The present study examined the joint development of substance use and externalizing problems in early and middle adolescence. First, it was tested whether the relevant groups found in previous studies i.e., those with an early onset, a late onset, and no onset or low levels of risk behavior could be identified, while using a developmental model of a single, underlying construct of risk behavior. Second, departing from Moffitt’s taxonomy of antisocial behavior, it was tested if early, but not late, onset risk behavior is predicted by a problematic risk profile in childhood.

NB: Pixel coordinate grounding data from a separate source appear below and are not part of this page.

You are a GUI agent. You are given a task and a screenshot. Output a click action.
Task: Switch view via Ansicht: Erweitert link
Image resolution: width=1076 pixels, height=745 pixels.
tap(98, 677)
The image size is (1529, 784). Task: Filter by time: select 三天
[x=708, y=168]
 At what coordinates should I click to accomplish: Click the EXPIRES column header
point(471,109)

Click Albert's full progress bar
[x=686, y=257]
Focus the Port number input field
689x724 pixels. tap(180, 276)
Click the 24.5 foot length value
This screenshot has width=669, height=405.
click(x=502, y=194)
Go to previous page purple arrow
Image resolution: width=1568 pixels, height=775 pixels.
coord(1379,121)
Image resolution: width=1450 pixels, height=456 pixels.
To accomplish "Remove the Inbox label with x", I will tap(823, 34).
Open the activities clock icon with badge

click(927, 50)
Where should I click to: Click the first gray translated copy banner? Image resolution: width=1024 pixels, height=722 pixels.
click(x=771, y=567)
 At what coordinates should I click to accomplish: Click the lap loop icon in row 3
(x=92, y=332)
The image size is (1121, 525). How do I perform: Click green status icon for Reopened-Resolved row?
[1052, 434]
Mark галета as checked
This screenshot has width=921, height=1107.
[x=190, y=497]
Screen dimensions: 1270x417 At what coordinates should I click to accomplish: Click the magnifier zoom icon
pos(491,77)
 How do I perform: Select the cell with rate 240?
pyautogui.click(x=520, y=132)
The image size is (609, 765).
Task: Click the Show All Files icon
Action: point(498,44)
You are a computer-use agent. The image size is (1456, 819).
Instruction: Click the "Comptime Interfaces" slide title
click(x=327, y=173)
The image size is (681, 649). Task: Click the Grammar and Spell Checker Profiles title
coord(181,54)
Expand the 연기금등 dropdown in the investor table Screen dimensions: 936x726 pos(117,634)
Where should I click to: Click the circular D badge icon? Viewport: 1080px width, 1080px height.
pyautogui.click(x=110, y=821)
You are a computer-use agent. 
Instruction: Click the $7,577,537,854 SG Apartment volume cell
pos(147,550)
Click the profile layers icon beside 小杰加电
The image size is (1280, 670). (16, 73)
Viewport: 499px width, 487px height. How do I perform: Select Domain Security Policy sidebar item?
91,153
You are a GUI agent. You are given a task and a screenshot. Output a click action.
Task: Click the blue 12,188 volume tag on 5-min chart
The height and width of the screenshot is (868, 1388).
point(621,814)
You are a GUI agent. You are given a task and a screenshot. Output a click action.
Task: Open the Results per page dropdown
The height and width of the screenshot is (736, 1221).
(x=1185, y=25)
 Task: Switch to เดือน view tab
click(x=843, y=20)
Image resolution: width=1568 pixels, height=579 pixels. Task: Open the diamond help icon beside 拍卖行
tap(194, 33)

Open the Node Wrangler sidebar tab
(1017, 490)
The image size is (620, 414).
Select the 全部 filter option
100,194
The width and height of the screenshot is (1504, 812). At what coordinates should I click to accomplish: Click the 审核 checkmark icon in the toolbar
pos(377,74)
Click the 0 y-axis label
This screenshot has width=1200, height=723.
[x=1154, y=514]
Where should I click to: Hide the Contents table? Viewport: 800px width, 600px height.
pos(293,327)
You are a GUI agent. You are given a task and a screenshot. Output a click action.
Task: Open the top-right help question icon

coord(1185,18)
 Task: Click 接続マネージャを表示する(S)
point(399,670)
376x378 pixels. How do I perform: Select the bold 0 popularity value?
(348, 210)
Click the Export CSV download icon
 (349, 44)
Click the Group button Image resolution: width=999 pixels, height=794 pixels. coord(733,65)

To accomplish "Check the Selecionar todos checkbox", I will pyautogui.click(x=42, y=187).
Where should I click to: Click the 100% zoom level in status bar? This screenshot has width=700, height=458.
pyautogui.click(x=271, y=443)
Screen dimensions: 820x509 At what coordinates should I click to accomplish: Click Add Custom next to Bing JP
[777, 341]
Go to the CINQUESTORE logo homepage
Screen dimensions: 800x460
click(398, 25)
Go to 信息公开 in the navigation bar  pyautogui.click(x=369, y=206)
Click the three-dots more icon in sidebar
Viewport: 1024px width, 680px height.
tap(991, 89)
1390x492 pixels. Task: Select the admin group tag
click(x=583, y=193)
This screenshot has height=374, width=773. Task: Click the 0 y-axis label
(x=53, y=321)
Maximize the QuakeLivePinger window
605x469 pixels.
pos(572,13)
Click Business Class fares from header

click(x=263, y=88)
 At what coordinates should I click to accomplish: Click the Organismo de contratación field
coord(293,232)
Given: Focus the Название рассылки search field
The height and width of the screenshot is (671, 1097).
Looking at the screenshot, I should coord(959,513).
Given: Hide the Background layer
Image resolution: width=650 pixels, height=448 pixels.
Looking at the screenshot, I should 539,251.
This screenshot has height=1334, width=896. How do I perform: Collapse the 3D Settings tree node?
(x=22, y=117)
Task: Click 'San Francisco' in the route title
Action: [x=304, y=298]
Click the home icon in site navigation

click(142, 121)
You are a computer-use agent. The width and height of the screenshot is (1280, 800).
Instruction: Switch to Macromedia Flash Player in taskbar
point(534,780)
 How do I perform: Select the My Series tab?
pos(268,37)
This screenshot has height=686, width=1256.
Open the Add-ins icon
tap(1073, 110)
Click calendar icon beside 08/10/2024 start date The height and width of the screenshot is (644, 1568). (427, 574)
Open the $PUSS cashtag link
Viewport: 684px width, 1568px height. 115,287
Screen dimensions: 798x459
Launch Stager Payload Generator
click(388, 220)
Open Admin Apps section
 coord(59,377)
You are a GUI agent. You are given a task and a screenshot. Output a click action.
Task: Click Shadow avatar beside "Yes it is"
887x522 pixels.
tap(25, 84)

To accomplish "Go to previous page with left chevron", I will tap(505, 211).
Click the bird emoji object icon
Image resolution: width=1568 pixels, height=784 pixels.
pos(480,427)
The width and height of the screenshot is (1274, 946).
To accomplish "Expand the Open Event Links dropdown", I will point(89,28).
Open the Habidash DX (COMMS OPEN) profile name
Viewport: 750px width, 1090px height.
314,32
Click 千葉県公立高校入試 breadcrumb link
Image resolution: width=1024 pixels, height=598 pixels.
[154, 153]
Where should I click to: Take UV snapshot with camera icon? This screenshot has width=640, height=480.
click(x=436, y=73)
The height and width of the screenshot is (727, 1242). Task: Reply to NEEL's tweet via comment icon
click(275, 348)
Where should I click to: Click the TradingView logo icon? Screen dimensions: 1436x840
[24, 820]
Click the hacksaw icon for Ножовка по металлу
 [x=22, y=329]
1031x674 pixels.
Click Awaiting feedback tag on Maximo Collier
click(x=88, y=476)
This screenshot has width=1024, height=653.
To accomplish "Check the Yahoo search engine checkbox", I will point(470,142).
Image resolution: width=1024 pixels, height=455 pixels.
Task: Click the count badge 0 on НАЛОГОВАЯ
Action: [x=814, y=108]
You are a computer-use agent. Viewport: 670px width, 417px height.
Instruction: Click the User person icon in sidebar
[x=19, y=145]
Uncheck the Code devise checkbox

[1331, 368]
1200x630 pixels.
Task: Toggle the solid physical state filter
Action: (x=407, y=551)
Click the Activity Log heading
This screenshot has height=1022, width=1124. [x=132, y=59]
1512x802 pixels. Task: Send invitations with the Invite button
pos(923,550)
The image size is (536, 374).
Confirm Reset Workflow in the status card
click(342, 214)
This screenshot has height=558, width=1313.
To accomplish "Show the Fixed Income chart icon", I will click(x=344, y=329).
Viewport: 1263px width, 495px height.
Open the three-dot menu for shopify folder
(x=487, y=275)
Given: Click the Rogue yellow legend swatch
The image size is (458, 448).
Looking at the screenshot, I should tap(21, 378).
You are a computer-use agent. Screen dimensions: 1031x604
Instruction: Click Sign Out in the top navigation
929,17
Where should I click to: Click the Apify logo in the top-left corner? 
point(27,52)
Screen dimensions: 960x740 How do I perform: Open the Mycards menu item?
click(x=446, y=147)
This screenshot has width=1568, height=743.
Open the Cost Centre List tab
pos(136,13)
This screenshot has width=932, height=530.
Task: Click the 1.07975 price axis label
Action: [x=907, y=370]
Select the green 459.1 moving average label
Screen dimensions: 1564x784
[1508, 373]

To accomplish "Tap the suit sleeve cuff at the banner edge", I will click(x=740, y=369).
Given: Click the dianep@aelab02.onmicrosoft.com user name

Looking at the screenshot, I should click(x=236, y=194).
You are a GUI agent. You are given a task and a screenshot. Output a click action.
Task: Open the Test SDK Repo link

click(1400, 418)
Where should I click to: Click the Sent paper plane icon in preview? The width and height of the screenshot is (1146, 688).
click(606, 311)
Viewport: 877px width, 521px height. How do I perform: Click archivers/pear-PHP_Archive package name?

Data were used from TRAILS, a population based cohort study, starting at age 11 with two follow-ups at mean ages of 13.6 and 16.3 years. Latent transition analyses demonstrated that, both in early and middle adolescence, a single underlying construct of risk behavior, consisting of two classes (labeled as low and high risk behavior), adequately represented the data. Respondents could be clearly classified into four possible transition patterns from early to middle adolescence, with a transition from high to low being almost non-existent (2.5 %), low to low (39.4 %) and low to high (41.8 %) being the most prevalent, and high to high (16.2 %) substantial. As hypothesized, only the high-high group was characterized by a clear adverse predictor profile in late childhood, while the low-high group was not. This study demonstrates that the development of substance use is correlated with externalizing problems and underscores the theory that etiologies of early and later onset risk behavior are different.

Highlights

  • Experimenting with substance use and other types of risk behavior are common in adolescence (Hibell et al 2009)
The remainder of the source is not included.